(Entries from a dataset)
## Start

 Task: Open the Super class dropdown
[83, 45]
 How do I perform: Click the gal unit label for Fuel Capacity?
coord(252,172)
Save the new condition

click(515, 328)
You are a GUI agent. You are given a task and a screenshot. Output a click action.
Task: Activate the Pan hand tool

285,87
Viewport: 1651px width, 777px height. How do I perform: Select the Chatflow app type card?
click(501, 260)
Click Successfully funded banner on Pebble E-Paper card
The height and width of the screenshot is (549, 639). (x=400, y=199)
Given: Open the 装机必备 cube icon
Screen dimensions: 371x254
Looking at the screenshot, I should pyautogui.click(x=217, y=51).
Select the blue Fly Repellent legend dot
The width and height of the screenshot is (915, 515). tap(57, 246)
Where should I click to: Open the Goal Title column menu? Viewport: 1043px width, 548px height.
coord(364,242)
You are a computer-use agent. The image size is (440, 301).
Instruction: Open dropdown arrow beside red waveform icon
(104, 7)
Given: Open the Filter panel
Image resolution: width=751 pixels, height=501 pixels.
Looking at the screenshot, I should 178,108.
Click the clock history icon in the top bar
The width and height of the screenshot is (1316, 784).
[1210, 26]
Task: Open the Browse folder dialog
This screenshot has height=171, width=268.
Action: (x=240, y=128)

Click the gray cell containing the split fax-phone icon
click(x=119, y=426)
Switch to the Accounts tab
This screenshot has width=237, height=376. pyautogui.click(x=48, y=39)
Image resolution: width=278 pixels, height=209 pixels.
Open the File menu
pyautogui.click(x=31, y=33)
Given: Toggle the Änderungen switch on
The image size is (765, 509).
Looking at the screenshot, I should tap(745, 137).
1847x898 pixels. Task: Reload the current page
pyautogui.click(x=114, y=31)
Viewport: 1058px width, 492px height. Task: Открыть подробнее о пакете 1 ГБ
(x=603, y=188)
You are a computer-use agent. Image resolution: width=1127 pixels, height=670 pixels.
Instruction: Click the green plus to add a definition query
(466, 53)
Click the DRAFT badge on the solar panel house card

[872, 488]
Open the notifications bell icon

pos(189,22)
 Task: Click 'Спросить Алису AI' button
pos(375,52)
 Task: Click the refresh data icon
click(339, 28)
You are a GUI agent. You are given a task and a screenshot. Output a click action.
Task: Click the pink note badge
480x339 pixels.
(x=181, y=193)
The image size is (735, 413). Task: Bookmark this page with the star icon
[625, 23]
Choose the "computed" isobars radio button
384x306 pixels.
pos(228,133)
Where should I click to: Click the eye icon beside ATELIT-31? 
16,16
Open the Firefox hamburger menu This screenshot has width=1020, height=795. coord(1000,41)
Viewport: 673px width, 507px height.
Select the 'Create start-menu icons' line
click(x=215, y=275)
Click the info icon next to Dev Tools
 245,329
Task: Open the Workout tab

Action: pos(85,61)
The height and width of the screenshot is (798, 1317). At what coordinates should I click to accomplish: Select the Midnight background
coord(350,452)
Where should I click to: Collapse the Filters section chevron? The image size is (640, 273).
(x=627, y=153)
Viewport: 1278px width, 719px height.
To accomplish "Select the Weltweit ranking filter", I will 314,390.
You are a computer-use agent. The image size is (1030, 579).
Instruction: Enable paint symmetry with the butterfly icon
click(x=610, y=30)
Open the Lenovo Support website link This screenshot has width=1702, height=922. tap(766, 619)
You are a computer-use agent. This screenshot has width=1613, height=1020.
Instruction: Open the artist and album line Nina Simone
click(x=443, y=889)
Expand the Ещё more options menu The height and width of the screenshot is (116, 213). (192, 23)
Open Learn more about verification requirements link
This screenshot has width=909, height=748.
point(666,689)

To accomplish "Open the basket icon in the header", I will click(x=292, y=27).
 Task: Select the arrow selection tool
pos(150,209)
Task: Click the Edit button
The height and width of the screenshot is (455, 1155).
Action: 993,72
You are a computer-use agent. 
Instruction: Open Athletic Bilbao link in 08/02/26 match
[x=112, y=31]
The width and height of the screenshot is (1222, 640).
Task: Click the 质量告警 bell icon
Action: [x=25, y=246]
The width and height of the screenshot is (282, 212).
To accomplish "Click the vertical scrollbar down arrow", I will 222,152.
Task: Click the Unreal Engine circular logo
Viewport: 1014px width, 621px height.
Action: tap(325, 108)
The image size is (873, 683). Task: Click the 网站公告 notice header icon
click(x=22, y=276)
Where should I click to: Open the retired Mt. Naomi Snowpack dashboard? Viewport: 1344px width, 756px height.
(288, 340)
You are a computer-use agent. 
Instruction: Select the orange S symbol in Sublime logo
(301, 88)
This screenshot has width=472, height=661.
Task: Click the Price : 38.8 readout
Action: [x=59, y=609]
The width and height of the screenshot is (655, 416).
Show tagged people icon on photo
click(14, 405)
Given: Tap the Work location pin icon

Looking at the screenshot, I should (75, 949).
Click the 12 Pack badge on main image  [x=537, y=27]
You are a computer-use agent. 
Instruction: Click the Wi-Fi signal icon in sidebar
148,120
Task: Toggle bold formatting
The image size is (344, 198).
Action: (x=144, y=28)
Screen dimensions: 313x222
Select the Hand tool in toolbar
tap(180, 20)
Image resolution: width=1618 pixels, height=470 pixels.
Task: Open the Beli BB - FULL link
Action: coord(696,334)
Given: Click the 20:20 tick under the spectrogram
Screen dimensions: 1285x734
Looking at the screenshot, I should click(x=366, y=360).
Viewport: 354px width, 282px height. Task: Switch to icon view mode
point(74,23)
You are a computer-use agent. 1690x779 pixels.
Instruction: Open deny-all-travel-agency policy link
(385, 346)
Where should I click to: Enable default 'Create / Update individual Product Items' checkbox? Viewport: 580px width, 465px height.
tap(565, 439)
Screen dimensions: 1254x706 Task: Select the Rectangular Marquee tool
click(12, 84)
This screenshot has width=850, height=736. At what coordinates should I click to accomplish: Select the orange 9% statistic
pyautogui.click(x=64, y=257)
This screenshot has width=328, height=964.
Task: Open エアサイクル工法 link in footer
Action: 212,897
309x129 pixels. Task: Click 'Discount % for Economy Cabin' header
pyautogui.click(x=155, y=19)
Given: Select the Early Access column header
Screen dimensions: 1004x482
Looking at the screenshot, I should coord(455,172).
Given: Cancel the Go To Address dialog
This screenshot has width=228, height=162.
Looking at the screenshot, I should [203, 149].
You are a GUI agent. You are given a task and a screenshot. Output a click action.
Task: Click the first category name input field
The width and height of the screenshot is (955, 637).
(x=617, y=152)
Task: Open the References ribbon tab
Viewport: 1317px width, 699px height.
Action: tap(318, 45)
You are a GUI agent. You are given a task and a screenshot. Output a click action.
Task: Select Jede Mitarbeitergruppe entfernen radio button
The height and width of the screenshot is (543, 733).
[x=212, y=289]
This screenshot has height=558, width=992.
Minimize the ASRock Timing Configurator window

## End

▶ [REQUIREMENT] Pull out every line of the records above that contains the string "beside". Case counts.

▶ [SOLVED EXERCISE]
Instruction: Open dropdown arrow beside red waveform icon
Where should I click to: Click the eye icon beside ATELIT-31? 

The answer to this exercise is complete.